В конце седьмого месяца анализа ему приснился сон, в котором он видел, как девушка поднимает юбку так, что становится видно ее нижнее белье. Он отворачивается, как каждый, «кто видит нечто, что видеть не полагается». И тогда я сказал ему, что он боится созерцания женских гениталий, потому что они выглядят как рана, порез и что он был напуган, когда впервые их увидел. Эта интерпретация показалась ему правдоподобной, поскольку он чувствовал, что женские гениталии не только вызывают у него отвращение, но и пугают его. Однако он не мог вспомнить реального случая из жизни, который мог бы это подтвердить.
Ситуация на данном этапе обстояла следующим образом: ядро его симптомов — кастрационная тревога — было проработано, но окончательно не разрешено на самом глубинном уровне.

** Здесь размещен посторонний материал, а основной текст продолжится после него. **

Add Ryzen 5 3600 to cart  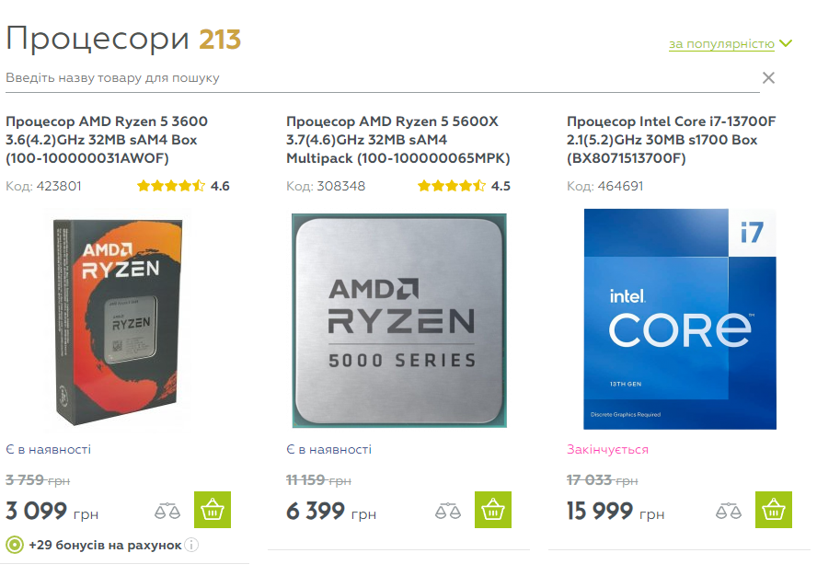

Первосце-на, по сути, все еще не была принята пациентом, поскольку она была только выявлена, но еще не проанализирована.
Однажды, в период, свободный от сопротивлений, когда ничто не мешало с ними работать, мы опять обсуждали эти темы, и пациент тихо, как бы про себя, сказал: «Однажды я буду разоблачен». Он сказал, что у него есть чувство, что как-нибудь однажды, когда он будет делать что-то тайком, его застукают. Он припомнил, что, будучи маленьким, втайне бунтовал против отца. Он смеялся за его спиной, в то время как открыто изображал послушного сына. В подростковом возрасте он вовсе перестал бунтовать. Таким образом, пациент вытеснил ненависть к отцу из-за боязни перед ним.

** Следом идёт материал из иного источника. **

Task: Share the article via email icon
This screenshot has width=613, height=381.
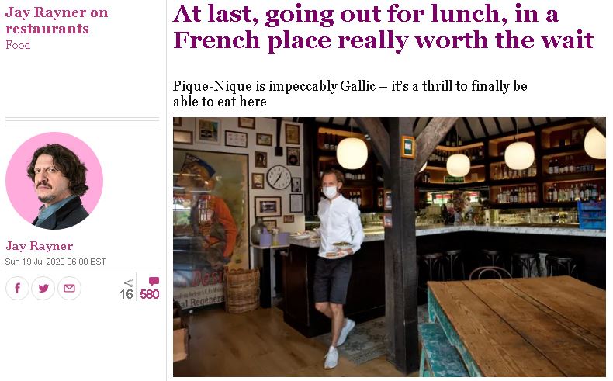Action: click(x=69, y=288)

Его боязнь наследственности подтверждала, что он винит отца. Это означало: «Мой отец наносил мне вред, когда зачинал меня». Анализ фантазий, касающихся первосцены, выявил, что пациент представляет себя в материнской утробе в тот момент, когда отец вступал в половой акт с матерью. Фантазия о нанесении вреда через гениталии комбинировалась с фантазией об утробе, так возникала фантазия о том, что отец кастрирует его в материнском чреве.
Оставшуюся часть анализа можно описать в довольно сжатой форме. Он был относительно свободен от сопротивления и разделился на два периода.
В первом мы прорабатывали детские фантазии при мастурбации и боязнь мастурбации. Его кастрационная тревога долгое время проявлялась в виде боязни женских гениталий. Восприятие их в виде «увечья» или «раны», казалось, подтверждало реальность кастрации. В конце концов пациент осмелился мастурбировать. После этого он полностью освободился от тревоги. Это свидетельствует о том, что подобные тревожные состояния вызываются застоем либидо, а не кастрационной тревогой, поскольку последняя продолжала иметь место. Дальнейший анализ инфантильного материала редуцировал ее в такой степени, что предприняв попытку полового акта, пациент обнаружил, что оказался способен к эрекции. Последующие половые акты выявили два отклонения: он был оргастически импотентен, то есть испытывал меньшее удовольствие, чем при мастурбации. Кроме этого, он относился к женщинам равнодушно и даже презрительно. Его генитальность все еще разъединялась на нежность и чувственный компонент.